Small Businesses and Small Business Finance during the Financial Crisis and the Great Recession: New Evidence from the Survey of Consumer Finances

Arthur B. Kennickell, Myron L. Kwast, Jonathan Pogach

Chapter in NBER book Measuring Entrepreneurial Businesses: Current Knowledge and Challenges (2017), John Haltiwanger, Erik Hurst, Javier Miranda, and Antoinette Schoar, editors (p. 291 - 349)
Conference held December 16-17, 2014
Published in September 2017 by University of Chicago Press
© 2017 by the National Bureau of Economic Research
in NBER Book Series Studies in Income and Wealth

We use the Federal Reserve’s 2007, 2009 re-interview of 2007 respondents, and 2010 Surveys of Consumer Finances (SCFs) to study how small businesses owned and actively managed by households fared during those turbulent years. Even though the surveys contain extensive data on a broad cross-section of firms and their owners, to the best of our knowledge this is the first paper to use these SCFs to study small businesses. We find that the financial crisis and the Great Recession severely affected the vast majority of small businesses, including tight credit constraints.
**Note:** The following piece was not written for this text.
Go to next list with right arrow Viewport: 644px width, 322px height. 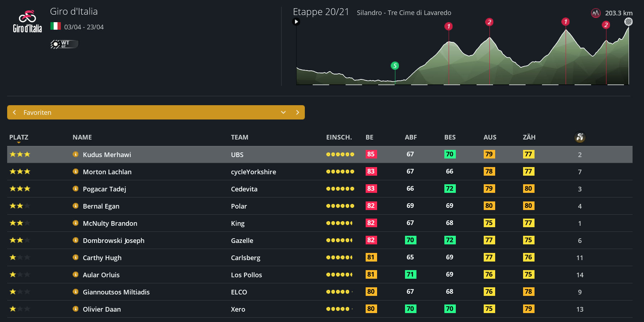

We document complex interdependencies between the finances of small businesses and their owner-manager households, including a more complicated role of housing assets than reported previously. We find that workers who lost their job during the recession responded in part by starting their own small business, and that factors related to the survival of a small business are problematic to identify. Our results support the importance of relationship finance to small businesses and the primary role of commercial banks in such relationships. We find that both cross-section and panel data are needed to understand the complex factors associated with the creation, survival and failure of small businesses.